One of the most wonderful things about gaming on a PC is that, unlike consoles, you’re not locked into static hardware. You can upgrade to your heart’s content, swapping in new processors, video cards, hard drives…all sorts of stuff.  However, this strength also means that the system requirements for new games are always a moving target.  I would argue that this is less of a problem in modern gaming, as we’ve reached a point where monumental improvements in hardware don’t happen at a fast pace anymore.

There was a time, though, when processors and video cards seemed to double in speeds every year or two.  The shiny new computer you got for Christmas in 1987 was no longer adequate for the games of 1989. Sure, businesses upgraded because of spreadsheets and number crunching, but for gamers, each little epoch of hardware seemed to be dominated by one or two games that needed a higher performing system or a new operating system to run correctly.

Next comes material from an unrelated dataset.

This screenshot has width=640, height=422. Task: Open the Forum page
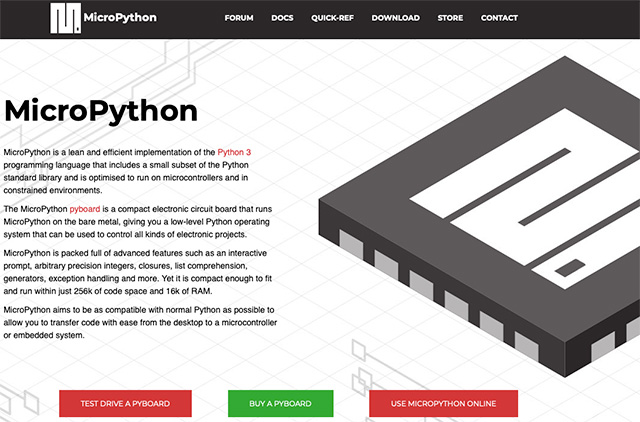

Let’s go on a journey through these epochs, focusing on the requirements and, more importantly, the games.

The First Epoch (1987 – Wolfenstein 3D)

I’m going to arbitrarily start the clock in 1987.  The fastest x86 CPU of the day was the 80386.  4MB of RAM was a lot.  And the PC game you had to have was Wolfenstein 3D.

Screen Shot 2018-03-09 at 5.20.05 PM
On a 386/16, I tended to run the screen smaller to improve frame rates.